[START OF EXCERPT]

Make predictions using the minibatchpredict function. By default, the minibatchpredict function uses a GPU if one is available. Using a GPU requires a Parallel Computing Toolbox™ license and a supported GPU device. For information on supported devices, see GPU Computing Requirements (Parallel Computing Toolbox). Otherwise, the function uses the CPU. To specify the execution environment, use the ExecutionEnvironment option.

yModel = minibatchpredict(net,xTest);

Evaluate the analytic solution.

yAnalytic = exp(-xTest.^2);

Compare the analytic solution and the model prediction by plotting them on a logarithmic scale.

figure;
plot(xTest,yAnalytic,"-")
hold on
plot(xTest,yModel,"--")
legend("Analytic","Model")
xlabel("x")
ylabel("y (log scale)")
set(gca,YScale="log")

The model approximates the analytic solution accurately in the training range $x \in [0, 2]$ and it extrapolates in the range $x \in (2, 4]$ with lower accuracy.

Calculate the mean squared relative error in the training range $x \in [0, 2]$ .

yModelTrain = yModel(1:500);
yAnalyticTrain = yAnalytic(1:500);

errorTrain = mean(((yModelTrain-yAnalyticTrain)./yAnalyticTrain).^2)

errorTrain = single
    4.3454e-04

Calculate the mean squared relative error in the extrapolated range $x \in (2, 4]$ .

yModelExtra = yModel(501:1000);
yAnalyticExtra = yAnalytic(501:1000);

errorExtra = mean(((yModelExtra-yAnalyticExtra)./yAnalyticExtra).^2)

errorExtra = single
    17576682

Notice that the mean squared relative error is higher in the extrapolated range than it is in the training range.

[END OF EXCERPT]

▶ [REQUESTS]:
**A.** Say whether each statement agrees with the MATLAB excerpt. Answer yes or no, and quote the words that decide it. (i) The minibatchpredict function uses a GPU by default when one is available. (ii) The comparison plot uses a linear scale on the y-axis. (iii) The error is lower in the extrapolated range than in the training range.
**B.** Rewrite the MATLAB excerpt starting with "The model approximates" and going on through "range $x \in [0, 2]$ .", putting "fitting range" in place of "training range".
**C.** Write what comes next in the MATLAB excerpt, following on from its last sentence.

[START OF SUPPLIED INFORMATION]

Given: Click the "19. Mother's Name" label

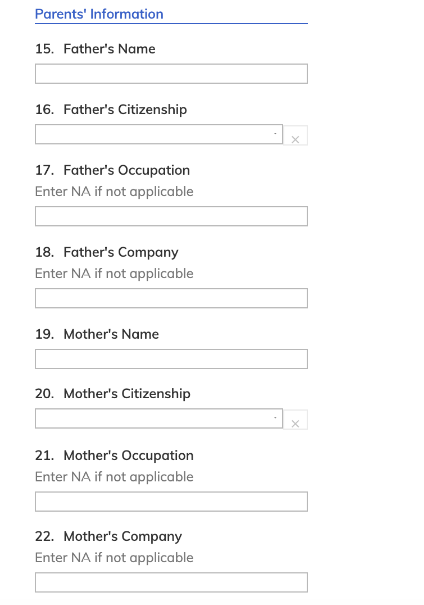Looking at the screenshot, I should pyautogui.click(x=97, y=334).
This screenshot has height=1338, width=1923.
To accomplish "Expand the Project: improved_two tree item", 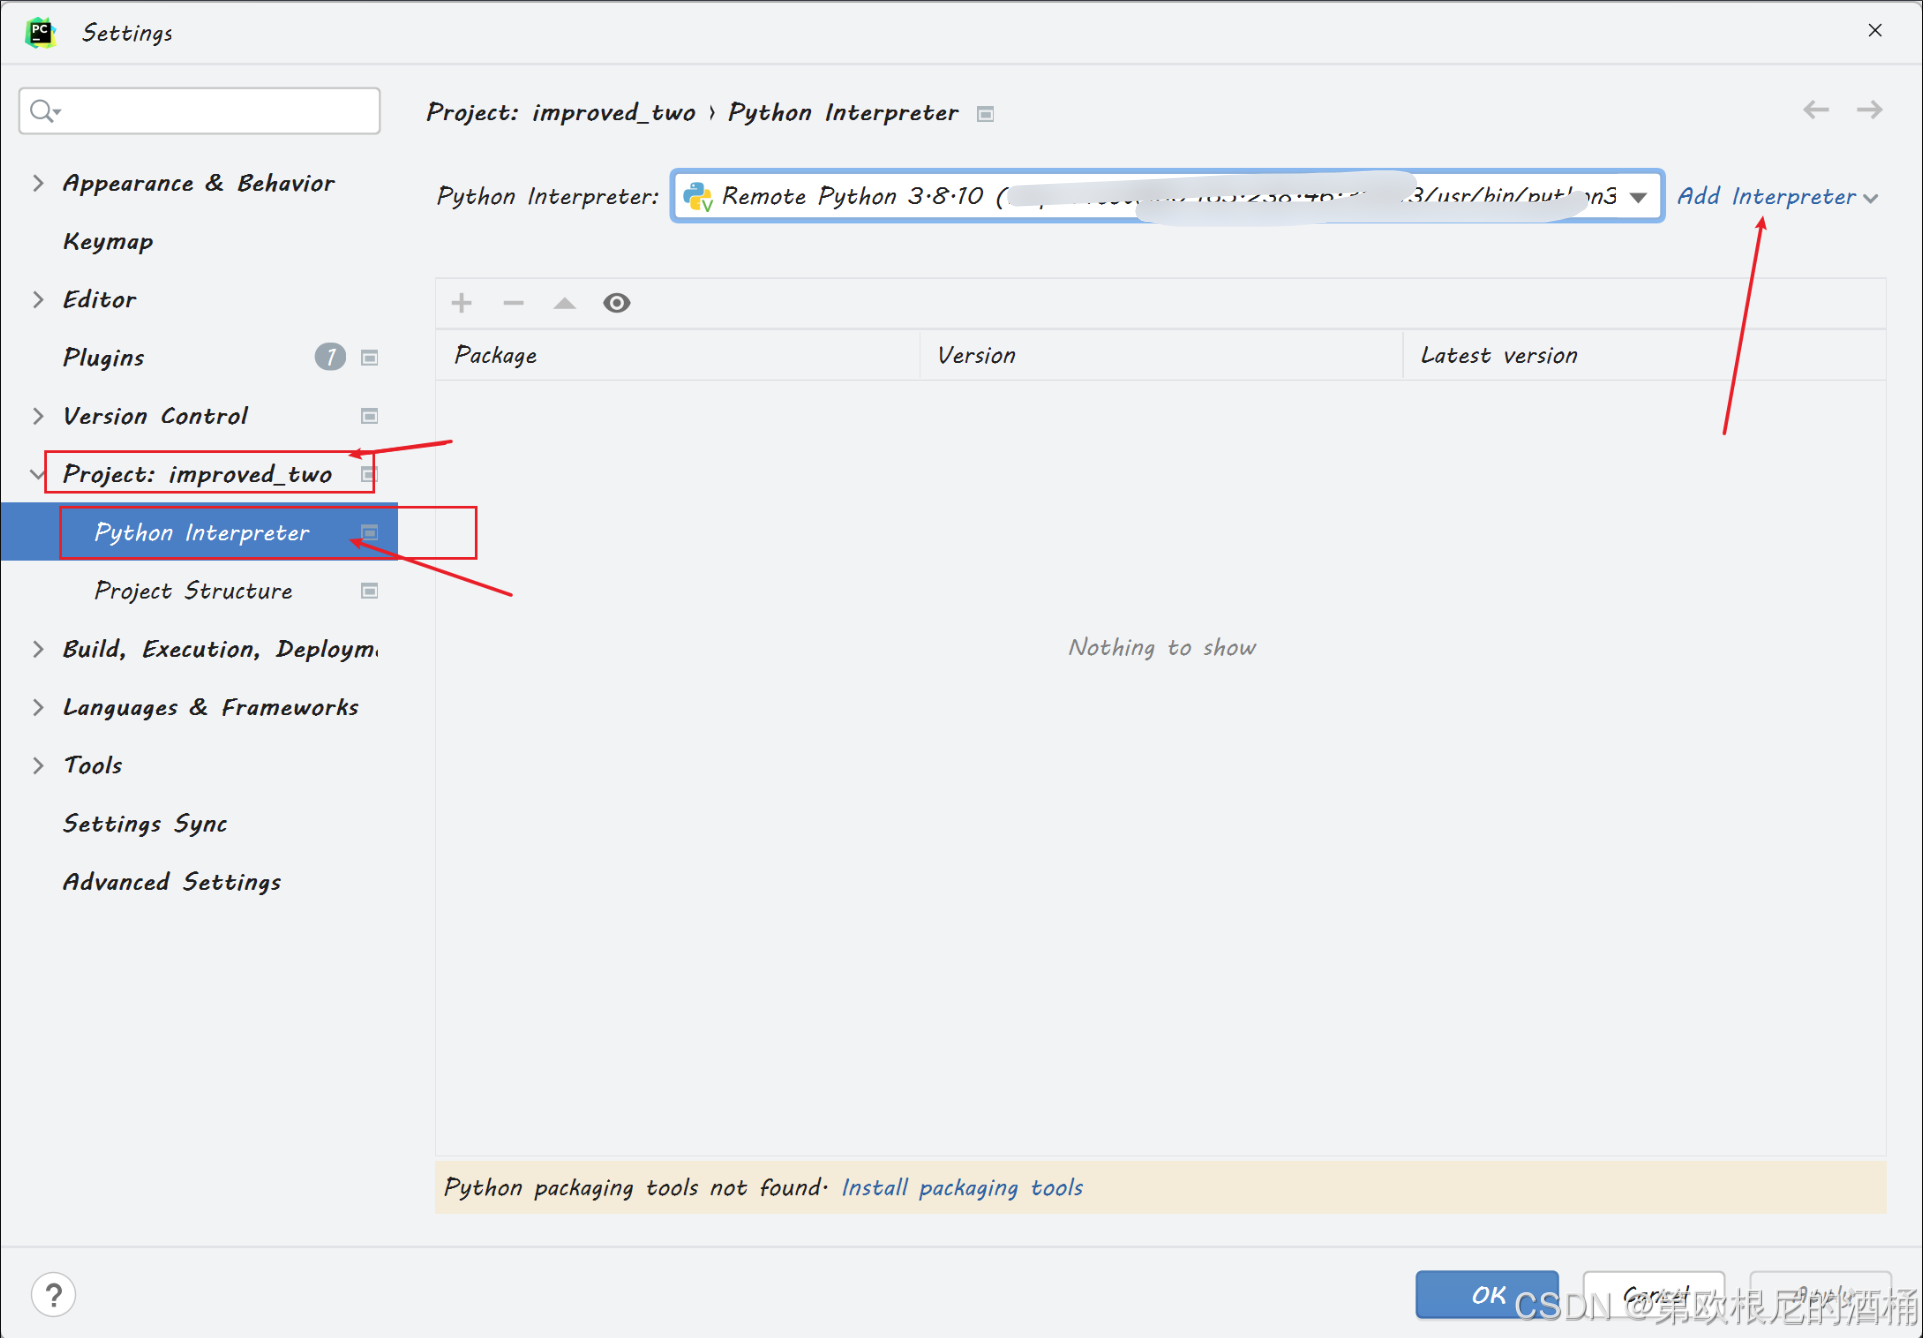I will (37, 473).
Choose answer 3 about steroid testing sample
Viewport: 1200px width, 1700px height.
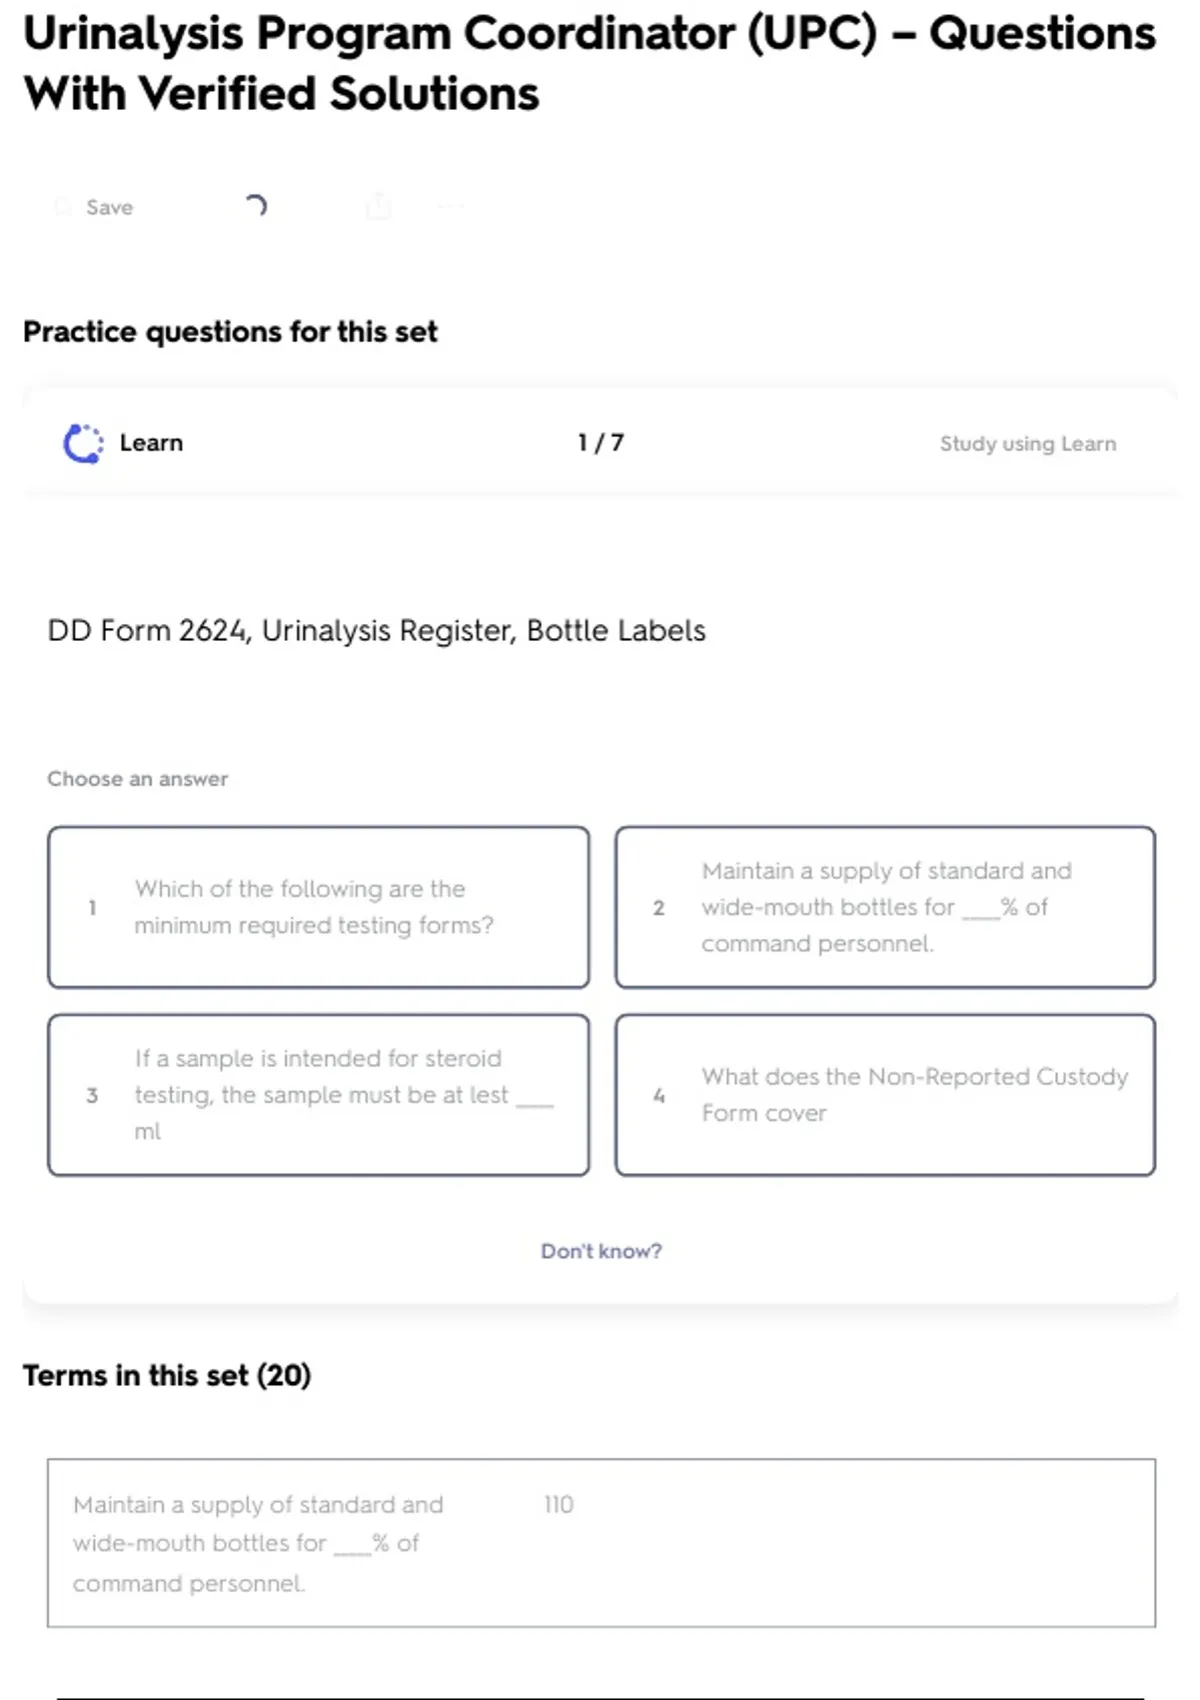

[END OF SUPPLIED INFORMATION]

▶ [SOLVED TASKS]:
**A.**
(i) Yes: "By default, the minibatchpredict function uses a GPU if one is available."
(ii) No: "Compare the analytic solution and the model prediction by plotting them on a logarithmic scale."
(iii) No: "Notice that the mean squared relative error is higher in the extrapolated range than it is in the training range."

**B.**
The model approximates the analytic solution accurately in the fitting range $x \in [0, 2]$ and it extrapolates in the range $x \in (2, 4]$ with lower accuracy.

Calculate the mean squared relative error in the fitting range $x \in [0, 2]$ .

**C.**
Model Loss Function

The modelLoss function takes as inputs a dlnetwork object net, a mini-batch of input data X, and the coefficient associated with the initial condition loss icCoeff. This function returns the gradients of the loss with respect to the learnable parameters in net and the corresponding loss. The loss is defined as a weighted sum of the ODE loss and the initial condition loss. The evaluation of this loss requires second order derivatives. To enable second order automatic differentiation, use the function dlgradient and set the EnableHigherDerivatives name-value argument to true.

function [loss,gradients] = modelLoss(net, X, icCoeff)
y = forward(net,X);

% Evaluate the gradient of y with respect to x. 
% Since another derivative will be taken, set EnableHigherDerivatives to true.
dy = dlgradient(sum(y,"all"),X,EnableHigherDerivatives=true);

% Define ODE loss.
eq = dy + 2*y.*X;

% Define initial condition loss.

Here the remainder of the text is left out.